What about real-time?
Real-time reconstructions present several challenges and requires a different approach. For starters, using only images as input, without an RTK system and accurate IMUs (better GPS and inertial sensors) you just can’t estimate the camera positions quickly enough. By relaying just on standard GPS and the on-board camera pitch/yaw/roll readings, problems with alignment are evident even on simple datasets. Structure from motion methods are simply not fast enough to correct for that error.
This is where Simulatenous Localization And Mapping (SLAM) comes in. SLAM has been gaining a lot of attention lately, especially since it’s the foundation of the work behind recent state-of-the-art AR algorithms. If you wonder how your iPad can track itself in space and take measurements using just a monocular camera, there’s SLAM algos behind it.
Given a video input and a camera model, we can extract video frames and pass them to one of several FOSS SLAM implementations (ORB_SLAM2, DSO and several others), estimate camera poses and get a sparse point cloud. If we can receive GPS coordinates in real-time, we can fuse the information from GPS to establish a world coordinate system.

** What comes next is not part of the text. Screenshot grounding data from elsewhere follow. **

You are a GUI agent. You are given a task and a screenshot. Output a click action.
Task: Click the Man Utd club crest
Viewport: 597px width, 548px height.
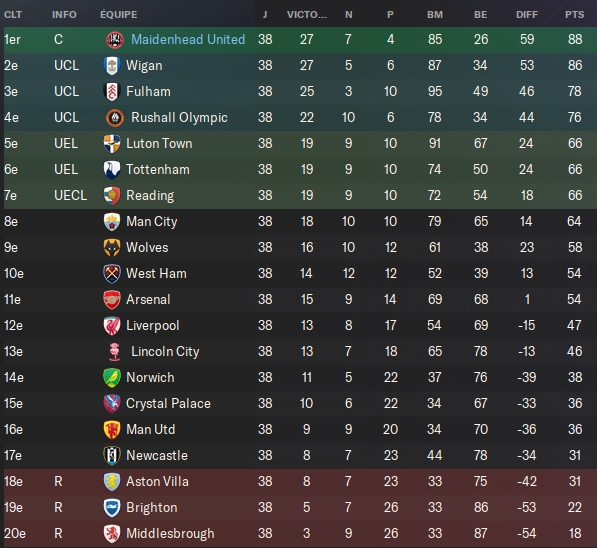(112, 430)
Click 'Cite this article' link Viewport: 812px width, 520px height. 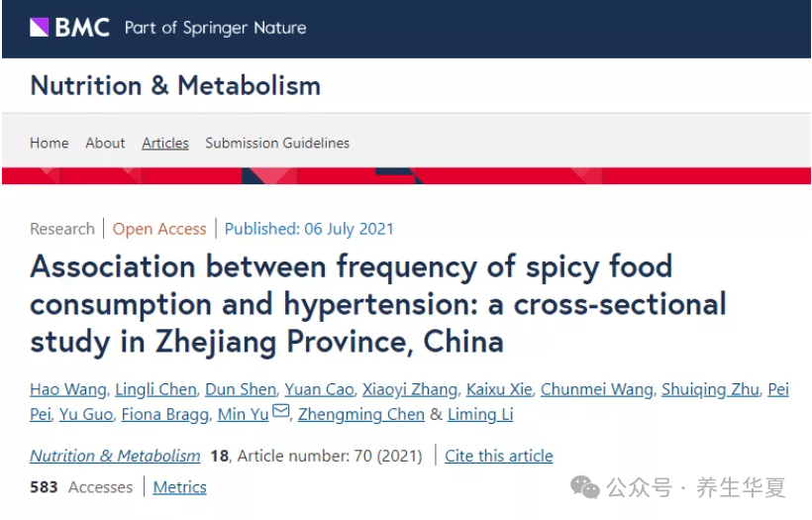[x=499, y=456]

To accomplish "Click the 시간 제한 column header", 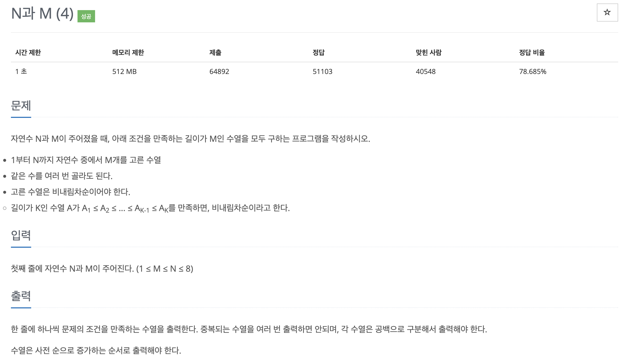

With a (filtered) sparse point cloud and camera information, we have two options:
- Image mosaicking assuming a flat plane, which doesn’t give us true orthorectified maps, but for high altitude flights at nadir angles, it works remarkably well. This is the approach used by programs such as Map2DFusion.
- Volumetric 3D Mapping, which would construct a mesh in real time and then incrementally export orthophotos to be merged.
Similar georeferencing processes that already exists in OpenDroneMap would take care of generating GeoTIFFs. As a bonus, we could also work to generate real time digital surface models (DSMs).